I'll get to other two in a minute, but the biggest problem was one I called "the Boca Raton problem." That is, most every seller we talked to basically wanted to make enough money to retire in Boca Raton, regardless of the value of their enterprise.

We met with many people who wanted 20 or 30 times the free cash flow of their business. An acceptable price is closer to three times free cash flow, or EBITDA--earnings before interest, tax, depreciation and amortization. The metric is used to assess the profitability of a company by separating out variables that aren’t part of the core business.

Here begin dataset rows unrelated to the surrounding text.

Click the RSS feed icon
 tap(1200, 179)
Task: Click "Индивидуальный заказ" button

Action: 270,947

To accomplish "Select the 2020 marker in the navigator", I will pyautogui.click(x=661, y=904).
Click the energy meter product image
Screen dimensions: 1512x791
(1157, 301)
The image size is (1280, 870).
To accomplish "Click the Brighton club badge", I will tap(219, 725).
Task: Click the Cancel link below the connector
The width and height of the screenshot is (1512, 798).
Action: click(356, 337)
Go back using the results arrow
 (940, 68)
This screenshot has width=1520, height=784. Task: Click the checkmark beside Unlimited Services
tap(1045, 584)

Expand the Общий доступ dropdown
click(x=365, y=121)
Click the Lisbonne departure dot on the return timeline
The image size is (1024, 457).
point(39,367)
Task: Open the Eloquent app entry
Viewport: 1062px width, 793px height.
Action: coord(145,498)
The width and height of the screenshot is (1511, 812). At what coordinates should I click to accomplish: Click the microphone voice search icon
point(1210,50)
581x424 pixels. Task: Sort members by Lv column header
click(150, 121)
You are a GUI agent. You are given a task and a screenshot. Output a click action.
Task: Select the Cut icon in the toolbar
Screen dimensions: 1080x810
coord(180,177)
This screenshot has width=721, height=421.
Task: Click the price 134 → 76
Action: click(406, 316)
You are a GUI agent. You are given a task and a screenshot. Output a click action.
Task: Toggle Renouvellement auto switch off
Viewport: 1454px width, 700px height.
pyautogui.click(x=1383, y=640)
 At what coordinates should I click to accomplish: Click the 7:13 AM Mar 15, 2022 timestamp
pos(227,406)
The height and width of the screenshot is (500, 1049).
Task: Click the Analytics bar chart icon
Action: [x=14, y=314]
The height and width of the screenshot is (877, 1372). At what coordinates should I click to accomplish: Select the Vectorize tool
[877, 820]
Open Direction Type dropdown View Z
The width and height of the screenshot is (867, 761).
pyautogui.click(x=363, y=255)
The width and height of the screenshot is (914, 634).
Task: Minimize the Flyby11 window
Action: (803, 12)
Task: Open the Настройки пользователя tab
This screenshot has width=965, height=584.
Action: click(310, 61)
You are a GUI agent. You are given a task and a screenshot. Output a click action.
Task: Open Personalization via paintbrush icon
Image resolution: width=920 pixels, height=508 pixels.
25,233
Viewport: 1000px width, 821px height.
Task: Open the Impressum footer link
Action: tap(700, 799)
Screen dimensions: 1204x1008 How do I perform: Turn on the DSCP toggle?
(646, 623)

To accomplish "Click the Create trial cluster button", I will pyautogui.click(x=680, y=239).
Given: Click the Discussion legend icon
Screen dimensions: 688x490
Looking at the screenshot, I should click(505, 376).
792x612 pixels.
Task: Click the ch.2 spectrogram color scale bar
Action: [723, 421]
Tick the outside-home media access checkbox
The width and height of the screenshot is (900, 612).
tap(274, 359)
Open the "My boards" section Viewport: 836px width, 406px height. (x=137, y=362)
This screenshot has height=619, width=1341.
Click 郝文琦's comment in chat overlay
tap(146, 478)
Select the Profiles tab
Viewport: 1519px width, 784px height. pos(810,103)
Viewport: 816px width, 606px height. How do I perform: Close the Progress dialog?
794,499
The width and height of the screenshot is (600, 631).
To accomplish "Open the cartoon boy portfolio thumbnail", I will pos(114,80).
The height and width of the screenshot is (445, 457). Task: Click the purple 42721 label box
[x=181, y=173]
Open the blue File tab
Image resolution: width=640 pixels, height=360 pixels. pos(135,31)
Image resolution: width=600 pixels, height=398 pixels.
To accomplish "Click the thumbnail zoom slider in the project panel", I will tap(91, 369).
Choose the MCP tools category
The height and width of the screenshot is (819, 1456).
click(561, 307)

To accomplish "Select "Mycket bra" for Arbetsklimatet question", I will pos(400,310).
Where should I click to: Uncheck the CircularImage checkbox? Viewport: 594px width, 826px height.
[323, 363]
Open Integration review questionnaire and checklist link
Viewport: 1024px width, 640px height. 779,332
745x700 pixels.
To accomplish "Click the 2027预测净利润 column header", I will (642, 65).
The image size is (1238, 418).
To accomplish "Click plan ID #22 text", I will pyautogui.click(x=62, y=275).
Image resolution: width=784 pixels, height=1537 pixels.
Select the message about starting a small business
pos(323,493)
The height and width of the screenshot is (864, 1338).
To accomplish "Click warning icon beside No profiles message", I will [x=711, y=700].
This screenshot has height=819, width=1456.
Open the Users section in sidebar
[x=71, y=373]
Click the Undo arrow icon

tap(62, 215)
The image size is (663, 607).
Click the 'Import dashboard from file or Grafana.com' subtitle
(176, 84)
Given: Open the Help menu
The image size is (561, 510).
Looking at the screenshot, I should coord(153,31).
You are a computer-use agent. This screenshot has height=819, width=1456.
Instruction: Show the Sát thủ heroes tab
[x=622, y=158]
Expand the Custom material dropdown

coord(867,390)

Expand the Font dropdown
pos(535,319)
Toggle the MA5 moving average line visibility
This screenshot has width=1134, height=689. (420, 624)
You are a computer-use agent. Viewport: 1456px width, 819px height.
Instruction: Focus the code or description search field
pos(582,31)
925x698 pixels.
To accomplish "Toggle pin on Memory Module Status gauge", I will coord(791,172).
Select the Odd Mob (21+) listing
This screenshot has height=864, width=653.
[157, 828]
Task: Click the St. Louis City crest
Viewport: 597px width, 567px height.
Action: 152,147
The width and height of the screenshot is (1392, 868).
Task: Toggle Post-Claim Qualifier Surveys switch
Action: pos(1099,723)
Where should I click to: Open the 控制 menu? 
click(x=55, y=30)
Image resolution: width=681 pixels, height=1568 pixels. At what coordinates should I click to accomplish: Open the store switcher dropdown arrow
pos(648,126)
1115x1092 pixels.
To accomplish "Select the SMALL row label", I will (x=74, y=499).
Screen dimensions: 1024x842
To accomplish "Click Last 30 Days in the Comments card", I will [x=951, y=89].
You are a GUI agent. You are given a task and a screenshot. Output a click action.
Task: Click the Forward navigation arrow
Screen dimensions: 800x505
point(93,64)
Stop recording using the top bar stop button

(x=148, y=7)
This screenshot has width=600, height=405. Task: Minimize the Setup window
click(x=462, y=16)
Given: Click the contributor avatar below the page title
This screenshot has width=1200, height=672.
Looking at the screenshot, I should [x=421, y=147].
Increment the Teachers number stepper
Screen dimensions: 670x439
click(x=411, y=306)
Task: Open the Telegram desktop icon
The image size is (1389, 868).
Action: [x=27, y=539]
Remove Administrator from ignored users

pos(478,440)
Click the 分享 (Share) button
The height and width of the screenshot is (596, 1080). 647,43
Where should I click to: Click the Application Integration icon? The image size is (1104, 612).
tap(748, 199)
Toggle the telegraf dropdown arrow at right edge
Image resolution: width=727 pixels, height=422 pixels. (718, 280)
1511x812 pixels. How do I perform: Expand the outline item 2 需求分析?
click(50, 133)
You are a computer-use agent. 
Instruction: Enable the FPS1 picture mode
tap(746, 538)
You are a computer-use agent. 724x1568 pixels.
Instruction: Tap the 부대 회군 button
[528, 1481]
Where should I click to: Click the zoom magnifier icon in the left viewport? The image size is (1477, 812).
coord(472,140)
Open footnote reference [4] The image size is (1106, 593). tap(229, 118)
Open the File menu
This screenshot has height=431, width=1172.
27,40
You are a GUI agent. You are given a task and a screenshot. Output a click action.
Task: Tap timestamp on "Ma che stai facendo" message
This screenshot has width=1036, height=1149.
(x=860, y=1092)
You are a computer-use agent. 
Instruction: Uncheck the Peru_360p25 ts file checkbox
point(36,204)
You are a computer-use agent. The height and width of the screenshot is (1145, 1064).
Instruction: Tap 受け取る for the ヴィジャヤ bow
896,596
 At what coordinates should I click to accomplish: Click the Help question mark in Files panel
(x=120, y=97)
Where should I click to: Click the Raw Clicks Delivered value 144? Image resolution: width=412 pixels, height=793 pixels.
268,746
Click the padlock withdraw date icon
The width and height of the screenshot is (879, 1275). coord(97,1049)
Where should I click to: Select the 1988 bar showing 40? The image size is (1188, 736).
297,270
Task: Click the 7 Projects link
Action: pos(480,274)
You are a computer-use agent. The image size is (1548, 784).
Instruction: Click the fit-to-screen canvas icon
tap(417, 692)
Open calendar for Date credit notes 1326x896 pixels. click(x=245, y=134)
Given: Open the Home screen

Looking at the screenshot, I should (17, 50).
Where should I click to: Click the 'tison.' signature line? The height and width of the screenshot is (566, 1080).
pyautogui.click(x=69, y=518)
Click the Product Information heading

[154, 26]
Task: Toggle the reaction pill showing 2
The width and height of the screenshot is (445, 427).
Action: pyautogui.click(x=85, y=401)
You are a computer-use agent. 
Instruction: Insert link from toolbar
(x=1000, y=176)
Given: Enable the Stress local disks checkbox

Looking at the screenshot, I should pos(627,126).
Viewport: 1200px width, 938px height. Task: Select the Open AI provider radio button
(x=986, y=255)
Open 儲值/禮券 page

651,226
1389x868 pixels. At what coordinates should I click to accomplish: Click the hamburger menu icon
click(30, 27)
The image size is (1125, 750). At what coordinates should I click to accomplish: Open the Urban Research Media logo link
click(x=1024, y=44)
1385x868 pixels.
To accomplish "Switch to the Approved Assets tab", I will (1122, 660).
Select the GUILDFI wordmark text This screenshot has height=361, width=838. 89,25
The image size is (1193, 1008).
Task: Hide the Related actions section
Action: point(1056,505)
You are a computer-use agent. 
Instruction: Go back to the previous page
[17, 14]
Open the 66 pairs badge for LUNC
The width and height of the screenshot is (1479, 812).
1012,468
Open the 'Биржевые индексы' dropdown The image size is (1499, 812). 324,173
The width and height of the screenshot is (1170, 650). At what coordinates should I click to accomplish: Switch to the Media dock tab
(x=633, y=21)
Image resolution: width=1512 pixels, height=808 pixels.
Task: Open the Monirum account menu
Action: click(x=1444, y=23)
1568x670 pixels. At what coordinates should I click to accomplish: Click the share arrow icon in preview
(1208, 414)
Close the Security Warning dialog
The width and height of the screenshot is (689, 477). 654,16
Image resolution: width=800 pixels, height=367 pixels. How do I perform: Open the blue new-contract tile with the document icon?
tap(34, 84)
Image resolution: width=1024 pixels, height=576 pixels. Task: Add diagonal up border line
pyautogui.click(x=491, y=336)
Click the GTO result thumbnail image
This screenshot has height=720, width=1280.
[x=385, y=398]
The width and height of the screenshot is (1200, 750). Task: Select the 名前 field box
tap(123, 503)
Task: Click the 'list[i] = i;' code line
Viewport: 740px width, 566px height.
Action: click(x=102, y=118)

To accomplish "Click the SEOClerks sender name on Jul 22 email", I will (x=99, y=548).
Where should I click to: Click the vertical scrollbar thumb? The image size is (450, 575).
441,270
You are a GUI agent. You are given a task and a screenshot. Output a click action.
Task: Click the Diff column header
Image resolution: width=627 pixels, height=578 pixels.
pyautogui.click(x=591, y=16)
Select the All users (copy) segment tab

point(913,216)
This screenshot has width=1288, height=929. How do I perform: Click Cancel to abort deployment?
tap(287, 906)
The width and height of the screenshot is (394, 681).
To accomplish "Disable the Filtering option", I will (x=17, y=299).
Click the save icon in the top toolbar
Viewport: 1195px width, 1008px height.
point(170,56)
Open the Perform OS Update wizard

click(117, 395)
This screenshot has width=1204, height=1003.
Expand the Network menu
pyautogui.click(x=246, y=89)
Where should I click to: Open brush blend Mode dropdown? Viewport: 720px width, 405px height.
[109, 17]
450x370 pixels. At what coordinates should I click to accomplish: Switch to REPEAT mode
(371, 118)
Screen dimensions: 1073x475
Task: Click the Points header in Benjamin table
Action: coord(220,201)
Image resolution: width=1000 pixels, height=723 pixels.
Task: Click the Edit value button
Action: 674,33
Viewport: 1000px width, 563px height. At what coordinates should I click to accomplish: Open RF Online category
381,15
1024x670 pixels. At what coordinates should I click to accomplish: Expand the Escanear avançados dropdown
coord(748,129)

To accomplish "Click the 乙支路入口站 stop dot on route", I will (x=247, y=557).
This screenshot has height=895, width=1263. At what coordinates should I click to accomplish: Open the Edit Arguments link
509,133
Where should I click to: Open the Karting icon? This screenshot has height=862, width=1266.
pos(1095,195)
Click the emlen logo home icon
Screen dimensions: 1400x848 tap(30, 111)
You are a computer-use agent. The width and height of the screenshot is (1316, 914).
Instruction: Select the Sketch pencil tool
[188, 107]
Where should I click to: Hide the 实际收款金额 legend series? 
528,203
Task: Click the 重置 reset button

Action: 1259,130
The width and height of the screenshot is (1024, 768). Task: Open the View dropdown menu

An exceptional company, with growing profitability, a good, stable management team and low customer concentration might be worth five times EBITDA. An enterprise with unique intellectual property or patents might attract seven times EBITDA. But for 95 percent of private small businesses, three to five times is market rate.

If a small floral shop has an EBITDA of $100,000 annually, for example, you might pay $300,000 for it, possibly $500,000 if it has a huge contract with a major hotel chain. But you’re not going to pay a couple million dollars. If you do, you’ll always be a cash bind.

The second problem that surfaced too often was honesty--or lack of it. A restaurant supplier we examined wasn’t turning over sales tax to the state. We could tell from their books that they were collecting the tax, but the collection wasn’t showing as going out.

When we inquired about it, they said, "The state’s really lax about collecting it." Maybe so, but if this person was willing to be dishonest with a revenue authority that could put him in jail, how willingly dishonest would he be in a deal with me? We immediately walked away.

The third issue was due diligence about the seller's clients. We had another prospect, a company that made a little gadget. They were very profitable and their offer price was refreshingly rational. I was very enthusiastic, even as I kept asking myself: Where’s the wart? Well, we noticed a drop-off in sales in the most recent six months. We made some inquiries and discovered that their biggest customer, who represented nearly half their sales, had bought their own equipment to make what they had been purchasing from this company. The customer was basically in the process of "firing the vendor."

When pressed, the seller acknowledged the problem, but he had committed a lie of omission that we figured out only through our own due diligence. It was a frustrating waste of months of effort and thousands of dollars spent on accounting and legal fees to prepare paperwork. Even though his profitability suddenly didn’t seem so strong, the prospective seller didn’t want to budge on his price, so we ditched that deal.

I don’t know if that owner ever made it to Boca or not.